Cultural activists protest Shiraz Municipality’s plan to build a park in the ancient Qasre Abunesr site

A plan to build a park in the ancient site of Qasre Abunesr in Shiraz, a 2,300-year-old Achaemenid fortress, has sparked protests from cultural heritage activists. Although Shiraz Municipality claims to have obtained permission from the Cultural Heritage Organization of Fars Province, cultural heritage experts say issuing such permits is a clear violation of Iran’s cultural heritage protection laws and UNESCO standards.
As Shiraz Municipality has begun constructing a park at the ancient Achaemenid fortress known as “Takht Abunesr,” cultural heritage activists have launched protests to stop the illegal construction in this ancient heritage site. This Achaemenid fortress, which was registered in the National Heritage List in 1931 under the name “Takht Soleiman,” is one of the first cultural heritage sites registered nationally in Iran. At that time, archaeologists from the University of Chicago and the Metropolitan Museum of New York conducted fieldwork at this site and warned the Iranian government of the need to protect it for further research.
However, after the Revolution, this ancient site, like many other registered sites, was left unguarded and unprotected, allowing antiquities smugglers and looters to conduct illegal excavations, destroy the area, and turn it into a waste disposal site.
According to cultural heritage activists, this new construction is the latest link in a decades-long chain of attacks on pre-Islamic ancient heritage. The filling of newly constructed dams in the Islamic Republic has caused hundreds of pre-Islamic cultural heritage sites to be submerged.

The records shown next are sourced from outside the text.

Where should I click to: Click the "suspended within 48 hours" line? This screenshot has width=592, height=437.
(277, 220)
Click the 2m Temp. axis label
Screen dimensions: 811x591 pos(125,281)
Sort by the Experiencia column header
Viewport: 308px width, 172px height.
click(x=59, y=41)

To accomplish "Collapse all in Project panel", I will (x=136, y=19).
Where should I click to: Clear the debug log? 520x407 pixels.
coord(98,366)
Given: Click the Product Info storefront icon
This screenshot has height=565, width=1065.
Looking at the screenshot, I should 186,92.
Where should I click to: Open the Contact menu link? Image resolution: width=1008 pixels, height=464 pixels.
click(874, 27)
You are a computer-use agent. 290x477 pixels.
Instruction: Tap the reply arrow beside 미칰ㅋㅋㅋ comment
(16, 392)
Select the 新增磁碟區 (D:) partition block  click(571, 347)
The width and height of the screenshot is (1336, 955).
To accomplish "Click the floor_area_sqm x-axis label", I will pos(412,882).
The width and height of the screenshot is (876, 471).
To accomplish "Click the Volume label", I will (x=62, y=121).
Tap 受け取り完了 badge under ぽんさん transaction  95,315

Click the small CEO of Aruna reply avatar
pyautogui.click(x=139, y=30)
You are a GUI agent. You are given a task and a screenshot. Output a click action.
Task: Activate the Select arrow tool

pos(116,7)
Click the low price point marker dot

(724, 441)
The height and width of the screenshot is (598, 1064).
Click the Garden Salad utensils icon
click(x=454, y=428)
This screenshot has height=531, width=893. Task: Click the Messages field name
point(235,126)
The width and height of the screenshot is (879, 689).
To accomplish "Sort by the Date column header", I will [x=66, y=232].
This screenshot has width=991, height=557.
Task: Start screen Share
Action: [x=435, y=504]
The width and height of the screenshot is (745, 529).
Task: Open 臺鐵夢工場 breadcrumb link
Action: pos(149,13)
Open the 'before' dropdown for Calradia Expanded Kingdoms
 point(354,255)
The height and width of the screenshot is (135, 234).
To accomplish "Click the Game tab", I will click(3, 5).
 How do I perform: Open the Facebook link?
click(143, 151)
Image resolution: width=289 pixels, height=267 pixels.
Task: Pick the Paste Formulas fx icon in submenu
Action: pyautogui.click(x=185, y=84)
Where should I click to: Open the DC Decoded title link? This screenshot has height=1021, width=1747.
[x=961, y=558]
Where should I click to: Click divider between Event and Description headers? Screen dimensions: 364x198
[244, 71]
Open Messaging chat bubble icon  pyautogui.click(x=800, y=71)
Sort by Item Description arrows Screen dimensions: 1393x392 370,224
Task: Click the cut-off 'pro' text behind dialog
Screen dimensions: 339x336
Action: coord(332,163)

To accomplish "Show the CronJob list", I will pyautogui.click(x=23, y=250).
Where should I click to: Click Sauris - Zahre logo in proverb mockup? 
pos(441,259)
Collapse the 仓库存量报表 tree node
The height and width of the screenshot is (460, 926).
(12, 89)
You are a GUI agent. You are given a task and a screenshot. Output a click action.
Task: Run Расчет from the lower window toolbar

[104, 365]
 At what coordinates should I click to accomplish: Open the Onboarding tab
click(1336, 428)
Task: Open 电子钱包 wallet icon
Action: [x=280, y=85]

The Sivand Dam in Fars is a striking example, and despite public and cultural heritage activists’ protests to stop this project, over 130 ancient sites, including the Tangi Balaghee gorge, went underwater.
Before that, the Marun Dam in Fars destroyed the remains of the Sassanid city of Eqlid, and the Marvarid Bridge with an inscription on the Dezpart road in Khuzestan was submerged under the waters behind Dam Karun 4.
According to experts, antiquities smuggling networks, with large revenues from selling these artifacts in Persian Gulf littoral countries, are themselves major factors in the erasure of identity and destruction of Iran’s pre-Islamic heritage.